WHAT THIS TASK INVOLVES: Rewrite the rows below as a JSON list of strings, with one string for each line and no entries for blank lines.

RECORDS TO PROCESS:
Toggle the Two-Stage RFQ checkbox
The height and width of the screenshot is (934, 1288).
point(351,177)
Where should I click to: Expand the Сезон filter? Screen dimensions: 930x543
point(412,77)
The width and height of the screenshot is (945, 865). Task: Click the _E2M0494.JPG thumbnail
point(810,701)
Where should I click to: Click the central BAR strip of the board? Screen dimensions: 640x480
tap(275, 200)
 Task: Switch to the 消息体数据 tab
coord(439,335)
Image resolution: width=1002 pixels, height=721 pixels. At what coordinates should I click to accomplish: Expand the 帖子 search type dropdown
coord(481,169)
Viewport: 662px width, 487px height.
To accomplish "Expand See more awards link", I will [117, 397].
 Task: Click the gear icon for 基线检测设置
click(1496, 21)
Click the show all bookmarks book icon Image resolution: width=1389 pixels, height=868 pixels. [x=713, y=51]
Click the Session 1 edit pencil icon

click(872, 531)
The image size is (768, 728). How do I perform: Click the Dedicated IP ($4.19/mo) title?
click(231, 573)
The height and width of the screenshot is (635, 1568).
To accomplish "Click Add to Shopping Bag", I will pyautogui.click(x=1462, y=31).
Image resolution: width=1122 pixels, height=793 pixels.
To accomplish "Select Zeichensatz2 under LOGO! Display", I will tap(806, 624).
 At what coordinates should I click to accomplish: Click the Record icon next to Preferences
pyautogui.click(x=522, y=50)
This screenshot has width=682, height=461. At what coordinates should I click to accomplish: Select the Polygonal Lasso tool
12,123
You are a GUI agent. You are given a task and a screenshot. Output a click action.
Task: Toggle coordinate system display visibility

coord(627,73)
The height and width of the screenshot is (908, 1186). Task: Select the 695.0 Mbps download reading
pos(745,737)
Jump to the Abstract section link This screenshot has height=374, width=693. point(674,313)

RESPONSE TO THIS TASK:
[
  "Toggle the Two-Stage RFQ checkbox",
  "The height and width of the screenshot is (934, 1288).",
  "point(351,177)",
  "Where should I click to: Expand the Сезон filter? Screen dimensions: 930x543",
  "point(412,77)",
  "The width and height of the screenshot is (945, 865). Task: Click the _E2M0494.JPG thumbnail",
  "point(810,701)",
  "Where should I click to: Click the central BAR strip of the board? Screen dimensions: 640x480",
  "tap(275, 200)",
  " Task: Switch to the 消息体数据 tab",
  "coord(439,335)",
  "Image resolution: width=1002 pixels, height=721 pixels. At what coordinates should I click to accomplish: Expand the 帖子 search type dropdown",
  "coord(481,169)",
  "Viewport: 662px width, 487px height.",
  "To accomplish \"Expand See more awards link\", I will [117, 397].",
  " Task: Click the gear icon for 基线检测设置",
  "click(1496, 21)",
  "Click the show all bookmarks book icon Image resolution: width=1389 pixels, height=868 pixels. [x=713, y=51]",
  "Click the Session 1 edit pencil icon",
  "click(872, 531)",
  "The image size is (768, 728). How do I perform: Click the Dedicated IP ($4.19/mo) title?",
  "click(231, 573)",
  "The height and width of the screenshot is (635, 1568).",
  "To accomplish \"Click Add to Shopping Bag\", I will pyautogui.click(x=1462, y=31).",
  "Image resolution: width=1122 pixels, height=793 pixels.",
  "To accomplish \"Select Zeichensatz2 under LOGO! Display\", I will tap(806, 624).",
  " At what coordinates should I click to accomplish: Click the Record icon next to Preferences",
  "pyautogui.click(x=522, y=50)",
  "This screenshot has width=682, height=461. At what coordinates should I click to accomplish: Select the Polygonal Lasso tool",
  "12,123",
  "You are a GUI agent. You are given a task and a screenshot. Output a click action.",
  "Task: Toggle coordinate system display visibility",
  "coord(627,73)",
  "The height and width of the screenshot is (908, 1186). Task: Select the 695.0 Mbps download reading",
  "pos(745,737)",
  "Jump to the Abstract section link This screenshot has height=374, width=693. point(674,313)"
]